The Volvo C70 is a luxury automobile manufactured by Volvo Cars in two generations: the first from model years 1997-2002 as coupé and from 1999-2006 as a softtop convertible. The second generation C70 has been marketed since 2006 as a retractable hardtop convertible.

Volvo introduced the first generation C70 at the 1996 Paris Motor Show, following a European introduction as a 1997 model, and later as a 1998 model in North America — with 2.0 (sold mostly in Italy), a low-pressure turbo (2.4L) and a high-pressure turbo (2.0L and 2.3L), 5-cylinder, turbocharged petrol engines and manual and automatic transmissions. Peter Horbury designed the exterior and Mexican designer Jose Diaz de la Vega led the interior design team.
The C70 broke Volvo's decades-long styling tradition of boxy, rectilinear designs. According to Peter Horbury, Volvo's design chief from 1991 to 2002, with the C70, Volvo threw away the box, but "kept the toy inside!" Our vision was to design a convertible that would meet the needs of a family of four looking for comfortable blue-sky motoring in a vehicle also providing stylish looks, performance and faultless driving and road-holding."

In a development program of 30 months and working with a Volvo 850-derived platform, Britain's TWR (Tom Walkinshaw Racing) co-designed the car's basic design and suspension tuning with Volvo. Manufacture of the C70 was a joint venture until the two companies experienced disputes that threatened to interrupt production; TWR did not contribute to the second generation C70.

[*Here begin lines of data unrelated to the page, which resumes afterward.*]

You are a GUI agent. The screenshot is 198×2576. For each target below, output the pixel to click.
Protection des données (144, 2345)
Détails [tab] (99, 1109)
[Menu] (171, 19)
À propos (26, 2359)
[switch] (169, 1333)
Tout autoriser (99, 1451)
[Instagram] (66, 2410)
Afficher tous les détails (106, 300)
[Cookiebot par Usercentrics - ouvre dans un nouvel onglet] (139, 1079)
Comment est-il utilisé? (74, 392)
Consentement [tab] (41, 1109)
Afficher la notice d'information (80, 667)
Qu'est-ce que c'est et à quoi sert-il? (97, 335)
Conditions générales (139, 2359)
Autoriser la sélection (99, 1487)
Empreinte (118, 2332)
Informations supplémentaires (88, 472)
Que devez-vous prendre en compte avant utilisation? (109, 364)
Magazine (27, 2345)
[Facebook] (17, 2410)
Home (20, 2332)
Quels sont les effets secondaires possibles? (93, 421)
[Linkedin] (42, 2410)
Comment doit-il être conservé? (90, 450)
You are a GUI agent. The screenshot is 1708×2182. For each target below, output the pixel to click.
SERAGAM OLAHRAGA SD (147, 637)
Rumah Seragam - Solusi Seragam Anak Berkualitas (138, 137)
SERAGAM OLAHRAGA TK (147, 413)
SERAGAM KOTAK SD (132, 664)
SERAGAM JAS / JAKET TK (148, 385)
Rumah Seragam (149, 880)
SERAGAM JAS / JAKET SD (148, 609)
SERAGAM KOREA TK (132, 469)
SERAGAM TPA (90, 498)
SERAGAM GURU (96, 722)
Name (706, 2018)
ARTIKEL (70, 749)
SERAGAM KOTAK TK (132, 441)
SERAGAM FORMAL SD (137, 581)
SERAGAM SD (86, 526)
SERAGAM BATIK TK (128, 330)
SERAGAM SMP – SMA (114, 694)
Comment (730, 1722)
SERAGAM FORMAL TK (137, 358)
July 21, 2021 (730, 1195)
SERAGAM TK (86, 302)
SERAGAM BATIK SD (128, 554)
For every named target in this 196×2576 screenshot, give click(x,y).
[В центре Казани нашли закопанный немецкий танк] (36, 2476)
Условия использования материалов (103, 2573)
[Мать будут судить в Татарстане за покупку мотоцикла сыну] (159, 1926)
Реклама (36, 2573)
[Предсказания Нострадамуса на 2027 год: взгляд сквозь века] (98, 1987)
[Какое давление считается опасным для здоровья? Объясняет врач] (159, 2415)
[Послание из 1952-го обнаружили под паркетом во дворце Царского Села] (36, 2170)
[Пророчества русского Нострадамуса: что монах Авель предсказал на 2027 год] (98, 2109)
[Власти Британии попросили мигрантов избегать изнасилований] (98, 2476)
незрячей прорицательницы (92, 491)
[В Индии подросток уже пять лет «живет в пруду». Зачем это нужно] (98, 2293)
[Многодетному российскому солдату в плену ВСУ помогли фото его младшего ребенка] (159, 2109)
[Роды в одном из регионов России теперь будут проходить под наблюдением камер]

Volvo's first modern convertible, the C70 was manufactured in Uddevalla, Sweden on a separate assembly line from the 70-series sedan and station wagon. The four-seater convertible featured an electrically-heated glass rear window, automatic (pop-up) rollover hoops, seat belt pre-tensioners, boron steel reinforced A-pillars, front and side airbags, and a safety cage — a horseshoe-like structure around the passenger compartment.